Born and raised in Japan, Eiko Ikegami was a journalist for the Japan Economic Journal (Nikkei or Nihonkeizai Shinbun) before she moved to the US. Ikegami is currently Professor and Chair of the Sociology Department at the New School for Social Research in New York. Ikegami's book, The Taming of the Samurai: Honorific Individualism and the Making of Modern Japan (Harvard University Press, 1995), has been translated into Spanish, Korean, and Japanese, and is widely considered the definitive statement on the subject.
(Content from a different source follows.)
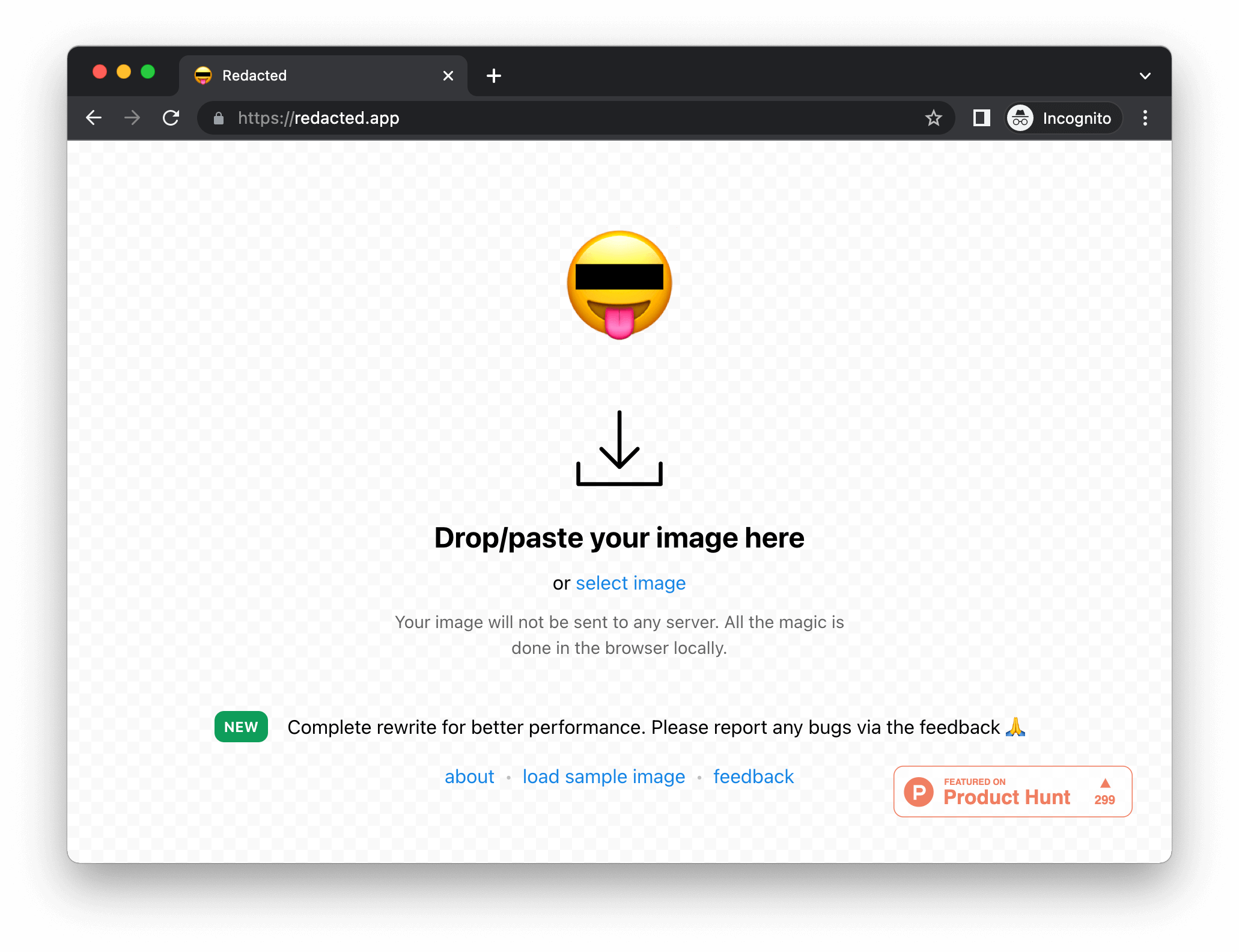Viewport: 1239px width, 952px height.
Task: Click the 'load sample image' link
Action: point(603,776)

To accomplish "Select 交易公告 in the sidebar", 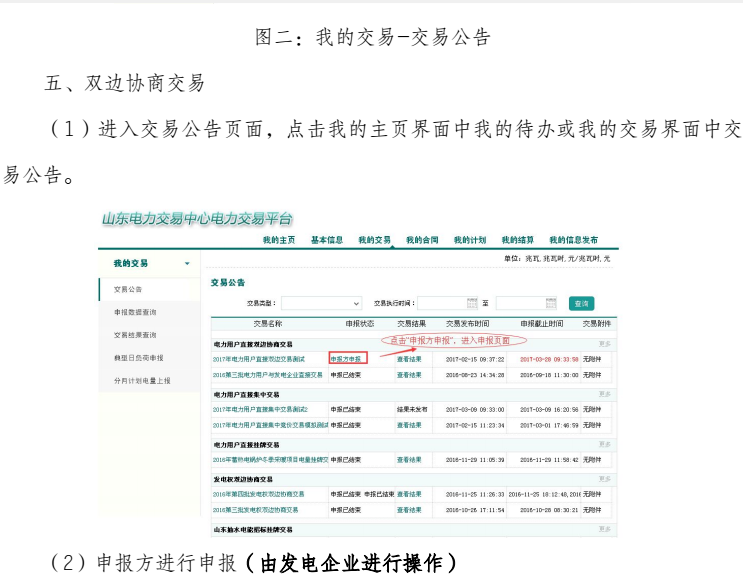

Bonds of Civility: Aesthetic Networks and the Political Origins of Japanese Culture (Cambridge University Press, 2005), won five book awards in various fields including the Distinguished Contribution Book award in Political Sociology from the American Sociological Association, and the John Hall Book Prize from the Association for Asian Studies, which cited the work as "the most important book on Japan to have appeared in recent years." In 2003, Ikegami was elected Chair of the Comparative and Historical Sociology Section of the ASA.

Her core research interest has been related to the question: How did a non-Western society such as Japan achieve its own version of modernity without traveling the route taken by Western countries? More recently, Ikegami has been working on three distinct areas of research: a project on trust and uncertainty in Japanese capitalism; the completion of a book project on the Gion Festival, Community, Gender, and Shrine in Kyoto; and, funded by the National Science Foundation, Ikegami currently leads a team of one dozen graduate students in conducting ethnographic research of online communities using 3-D virtual worlds in Japan and in the U.S. Ikegami’s theoretical interests uniquely combine culture and network concepts with the literature of civil society, which has prompted an initiative in the form of a series of workshops in Paris (Sciences Po) and New York, to study the trajectories of civil societies in non-western settings.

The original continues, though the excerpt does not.